Hay muchísimos aspectos interesantes en esta novela de Jackson que se quedan en el tintero, pero prefiero terminar con esta reflexión: sorprende que pese a su indudable calidad literaria esta autora no es apropiadamente reconocida  -sabemos que hay un relato muy importante llamado La Lotería, pero no sabemos quién lo escribió-. Lynette Carpenter dijo de ella, que había sido “written out of literary history.” Carpenter sugiere que el hecho de que sus publicaciones tuviesen éxito en las publicaciones femeninas, hizo que su producción fuese devaluada por los críticos masculinos.  (Aquí no puedo evitar relatar una anécdota reciente en la que una amiga escritora me decía que empezaba el relato con hostias como panes para que los chicos no se quejasen).  Quizás no sea fútil una discusión sobre si sigue vigente la apreciación que hacía Silveberg de la obra de Tiptree, cuando la elogiaba por la testosterona que desprendía.

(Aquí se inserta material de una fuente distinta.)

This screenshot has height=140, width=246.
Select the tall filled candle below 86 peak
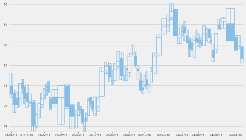tap(175, 23)
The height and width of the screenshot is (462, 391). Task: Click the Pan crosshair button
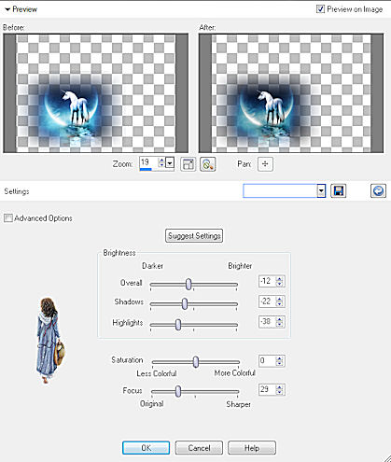(x=265, y=164)
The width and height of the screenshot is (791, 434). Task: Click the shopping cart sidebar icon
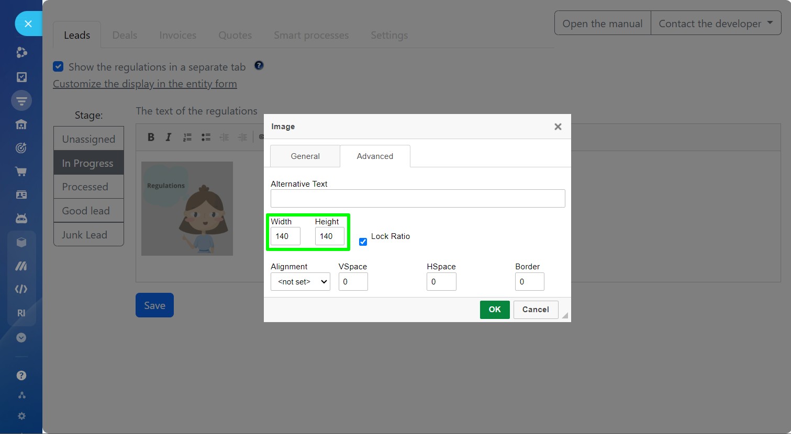tap(21, 172)
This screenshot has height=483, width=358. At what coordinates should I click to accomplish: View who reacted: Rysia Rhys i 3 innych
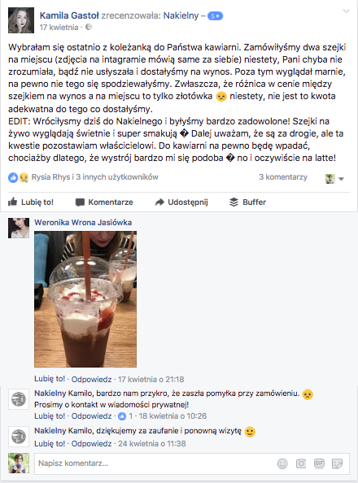pyautogui.click(x=94, y=176)
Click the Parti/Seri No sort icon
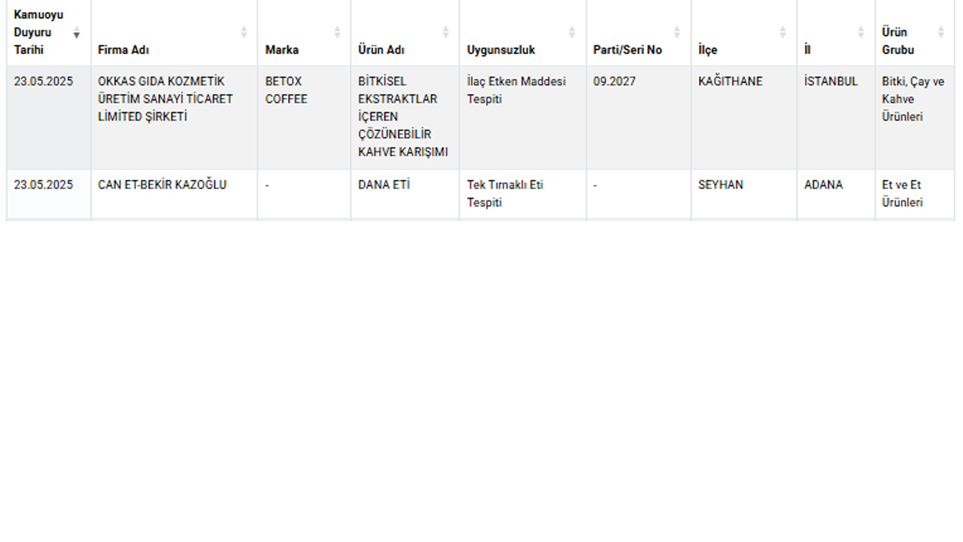Viewport: 963px width, 542px height. (x=677, y=32)
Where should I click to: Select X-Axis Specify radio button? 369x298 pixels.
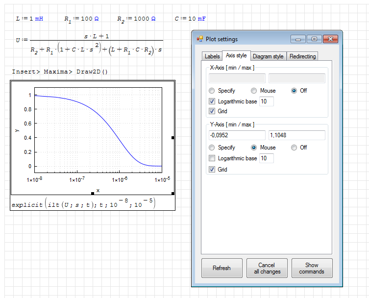212,91
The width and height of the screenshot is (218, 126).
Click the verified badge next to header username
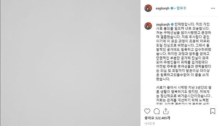click(172, 8)
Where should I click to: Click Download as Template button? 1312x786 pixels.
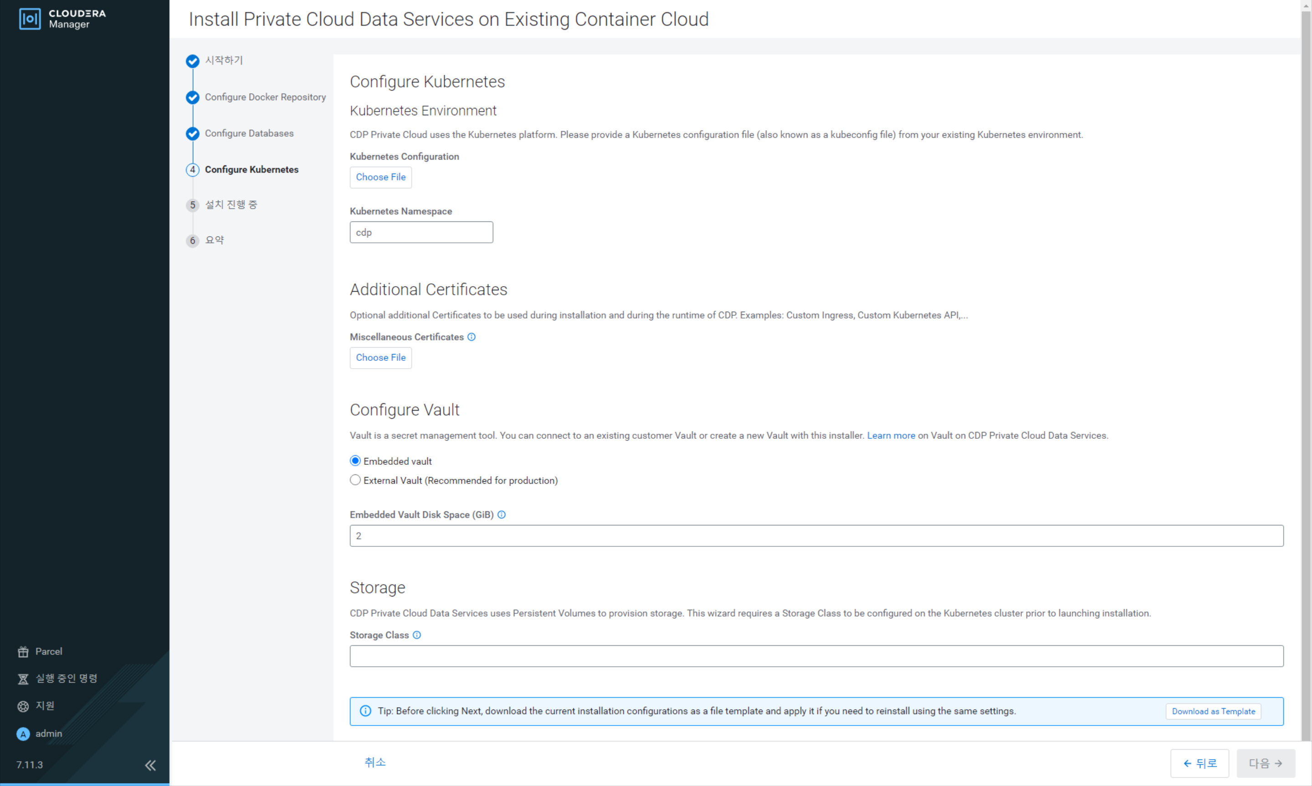click(x=1213, y=711)
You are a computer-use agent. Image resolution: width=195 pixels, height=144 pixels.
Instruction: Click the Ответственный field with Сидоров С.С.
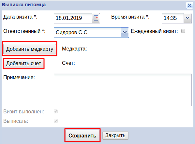coord(87,33)
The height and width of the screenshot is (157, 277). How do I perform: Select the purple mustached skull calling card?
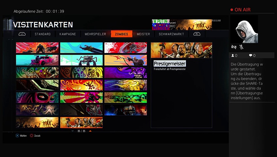tap(125, 72)
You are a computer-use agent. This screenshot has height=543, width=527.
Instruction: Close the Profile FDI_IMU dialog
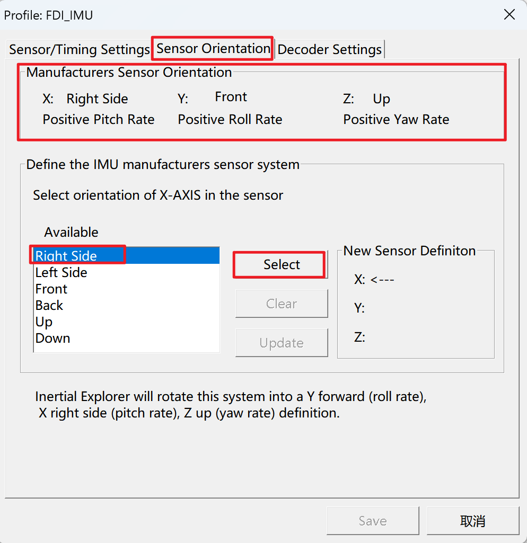509,14
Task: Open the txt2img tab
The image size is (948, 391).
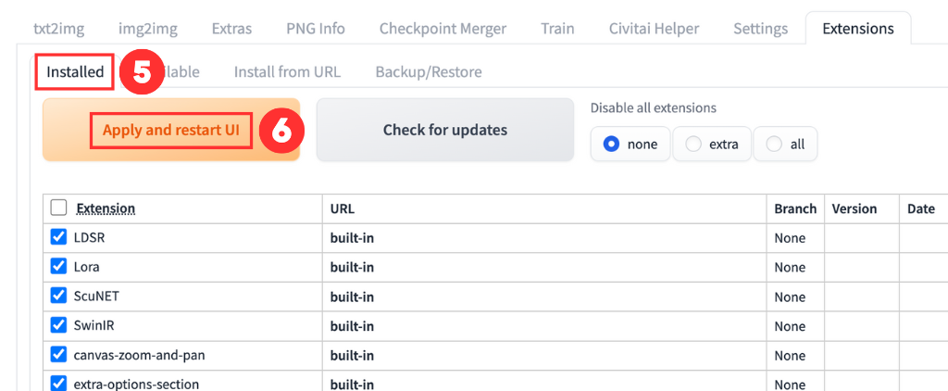Action: [x=58, y=28]
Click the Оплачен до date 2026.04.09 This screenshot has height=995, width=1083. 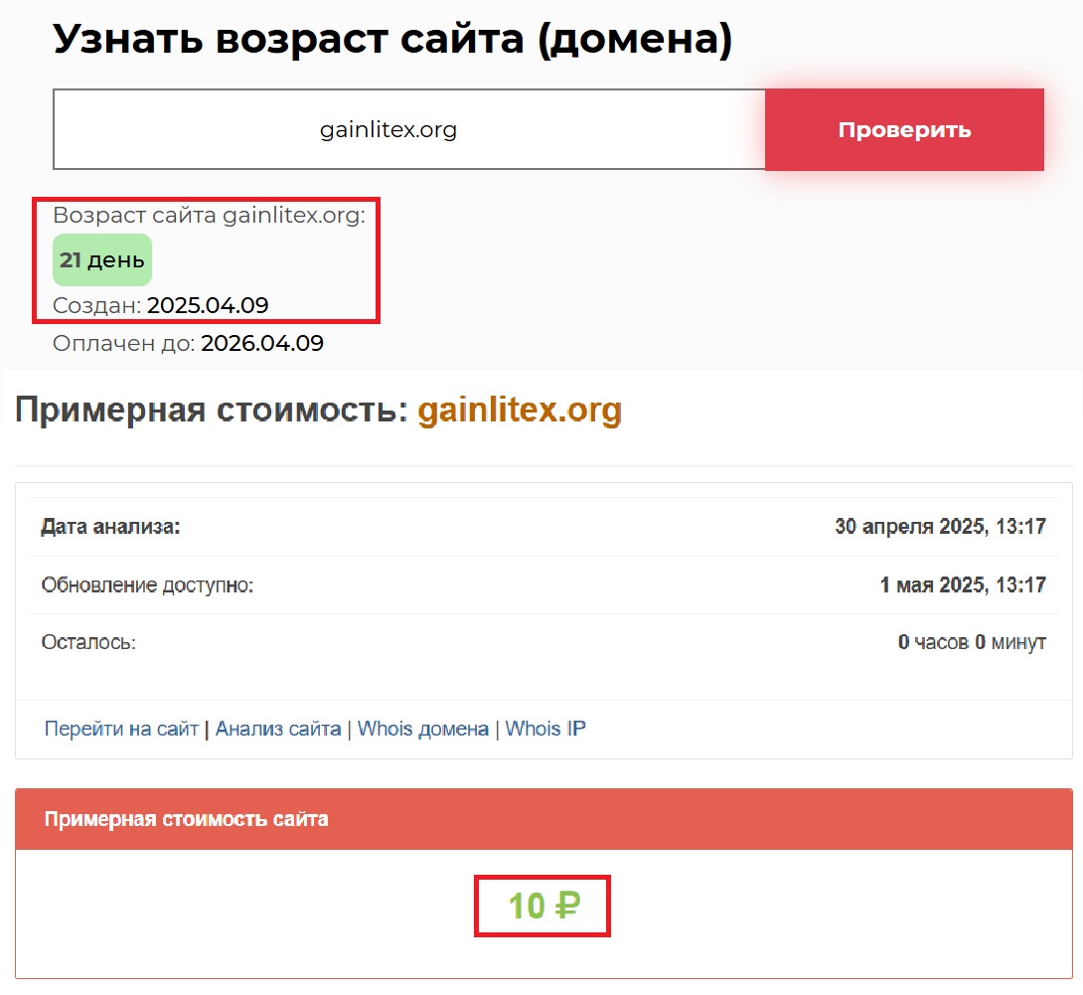pos(262,344)
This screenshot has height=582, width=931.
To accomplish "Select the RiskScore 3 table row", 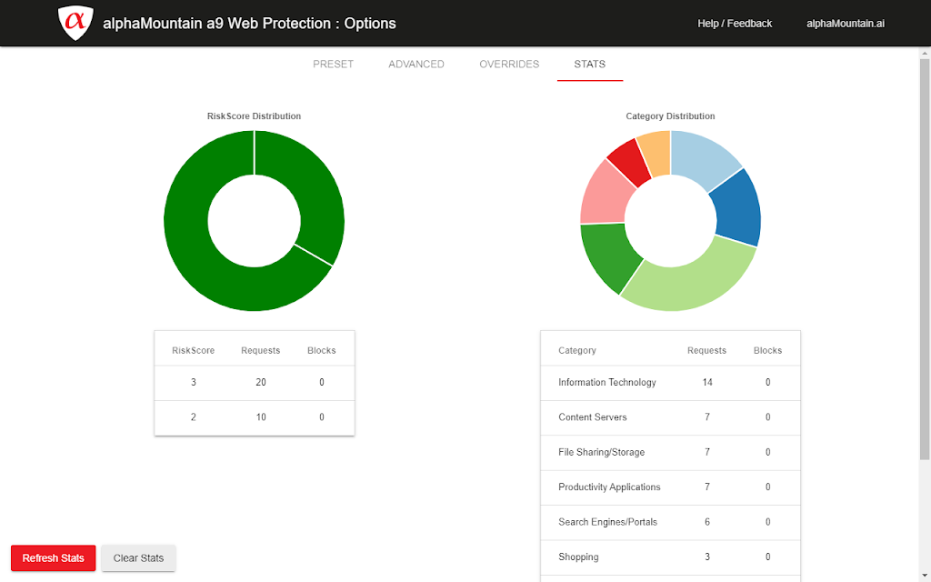I will click(255, 383).
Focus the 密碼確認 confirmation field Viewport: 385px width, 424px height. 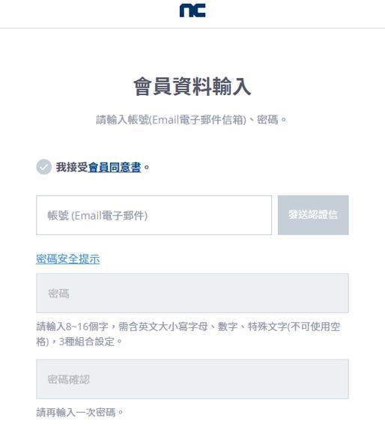(193, 379)
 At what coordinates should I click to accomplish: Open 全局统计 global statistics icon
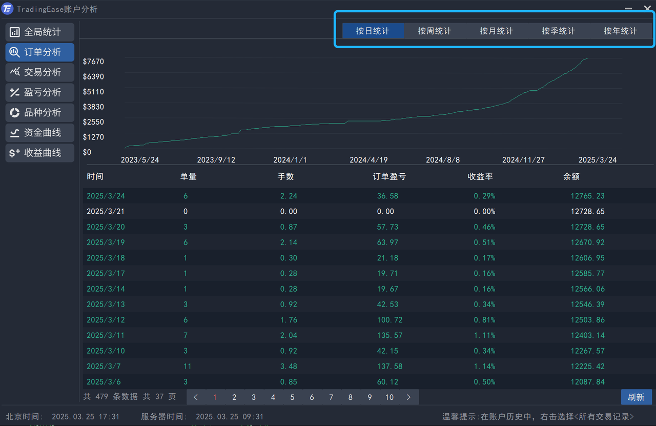coord(15,32)
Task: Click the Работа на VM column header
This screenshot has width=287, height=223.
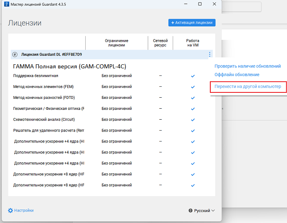Action: coord(193,43)
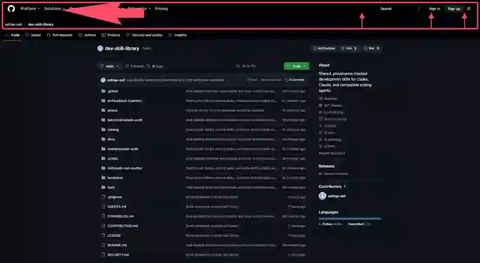
Task: Click the Sign in link
Action: [434, 9]
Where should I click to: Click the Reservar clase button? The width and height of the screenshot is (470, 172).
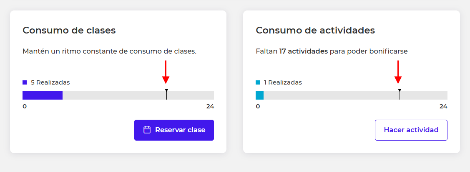coord(174,130)
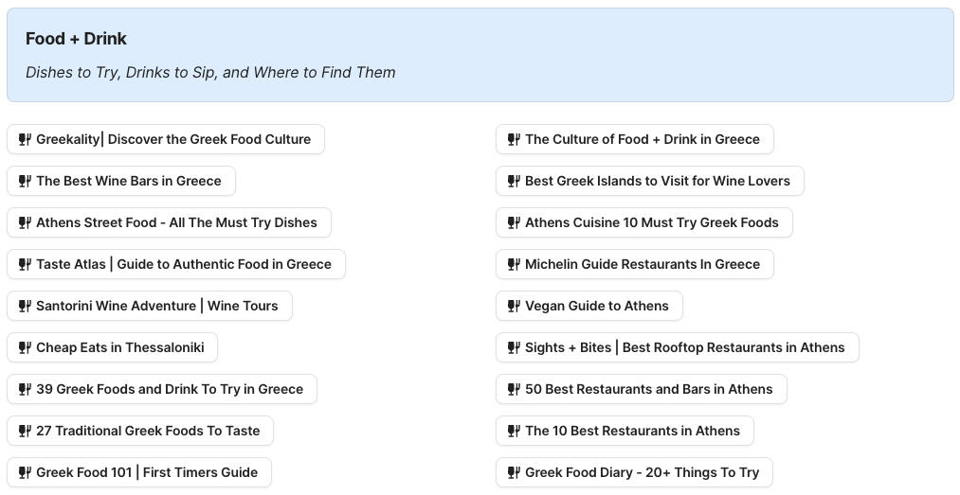Go to Sights + Bites Rooftop Restaurants
This screenshot has width=960, height=495.
pos(684,347)
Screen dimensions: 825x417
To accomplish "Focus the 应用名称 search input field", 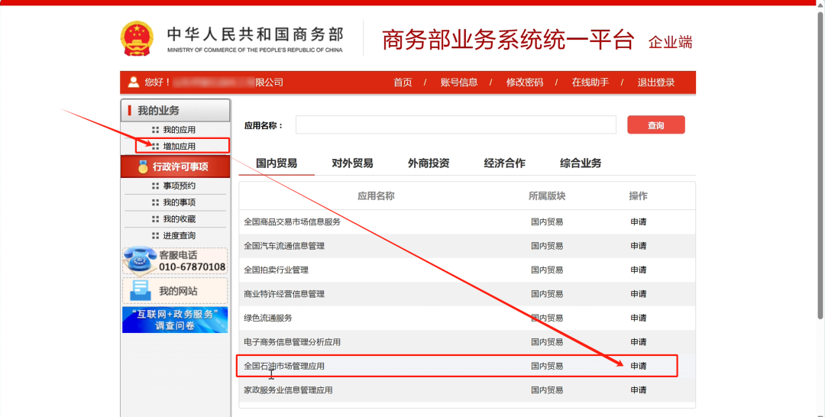I will 455,125.
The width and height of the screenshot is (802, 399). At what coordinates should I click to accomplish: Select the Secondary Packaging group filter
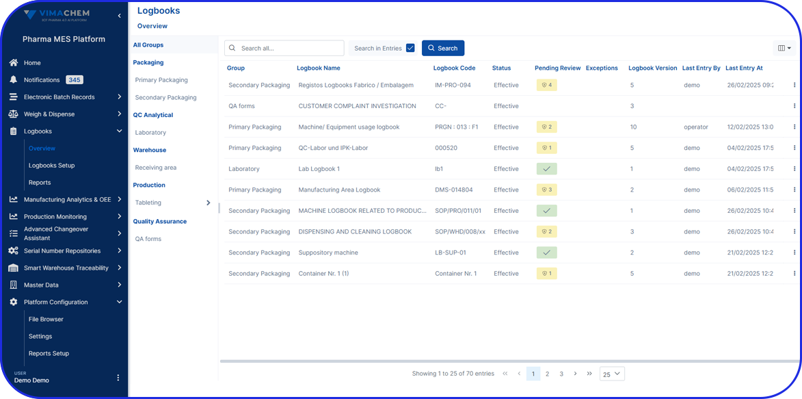coord(165,98)
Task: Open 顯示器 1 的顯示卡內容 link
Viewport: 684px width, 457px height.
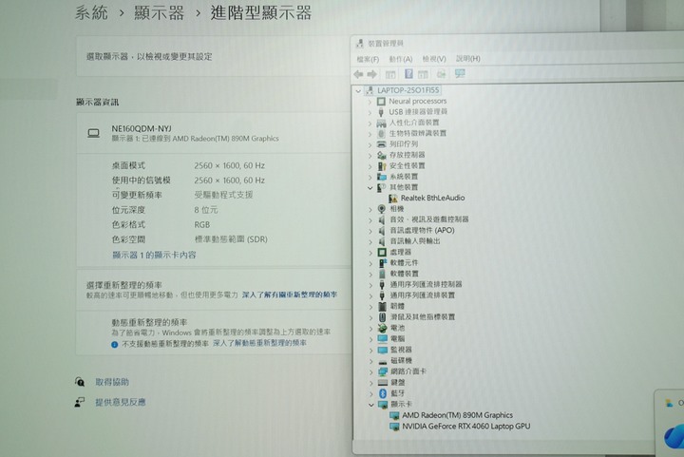Action: pos(154,255)
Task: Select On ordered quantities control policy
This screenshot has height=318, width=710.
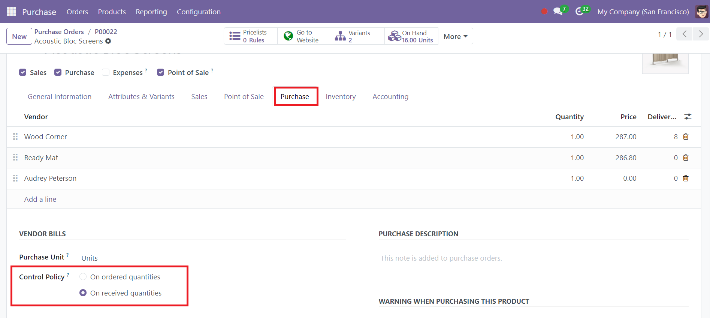Action: coord(83,277)

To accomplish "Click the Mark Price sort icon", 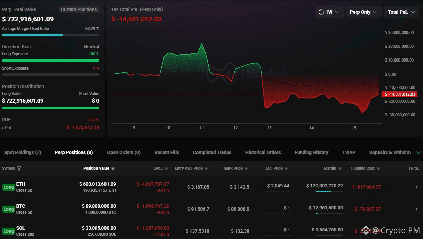I will [246, 168].
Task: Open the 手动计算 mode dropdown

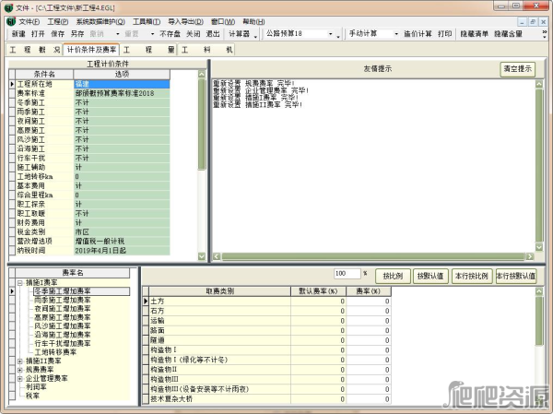Action: click(x=369, y=33)
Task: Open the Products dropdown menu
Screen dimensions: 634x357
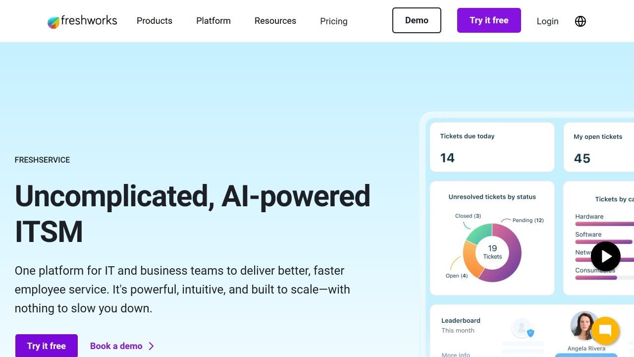Action: pos(154,21)
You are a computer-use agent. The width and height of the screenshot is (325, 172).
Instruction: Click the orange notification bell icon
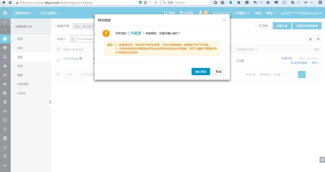(x=200, y=13)
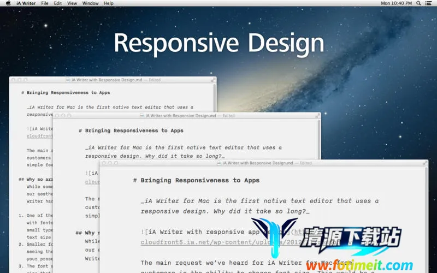Click the "Edited" label in the middle window title
The image size is (437, 273).
point(228,116)
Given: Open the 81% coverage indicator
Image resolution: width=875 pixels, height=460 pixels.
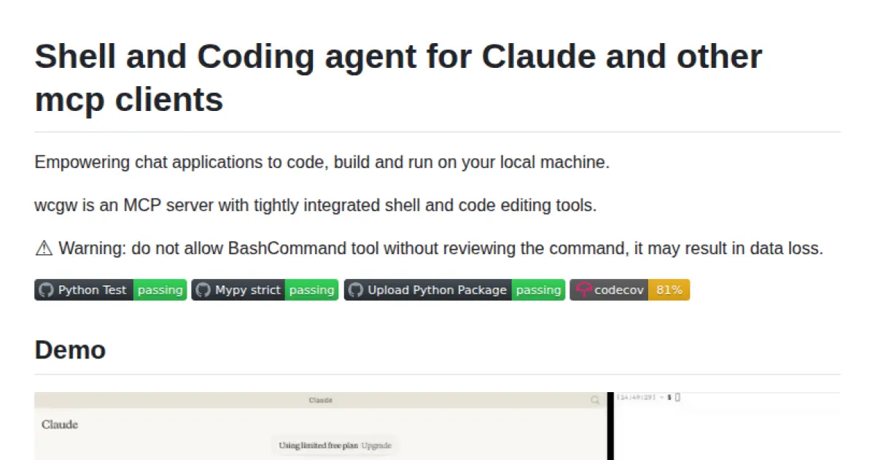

Yo veo la apuesta de Carpenter[2] y la subo, porque además de esto, y a riesgo de que mi querido Elías F. Combarro me mente la paranoia, creo que meter el dedo en el ojo de la ideología que sostiene el sistema capitalista del que tu país es adalid universal, no contribuye precisamente a que seas incluida en el canon.

 

[1] P. 368, Betty Friedan, La mística femenina.

[2] Carpenter, Lynette; The Establishment and Preservation of Female Power in Shirley Jackson’s” We Have Always Lived in the Castle”.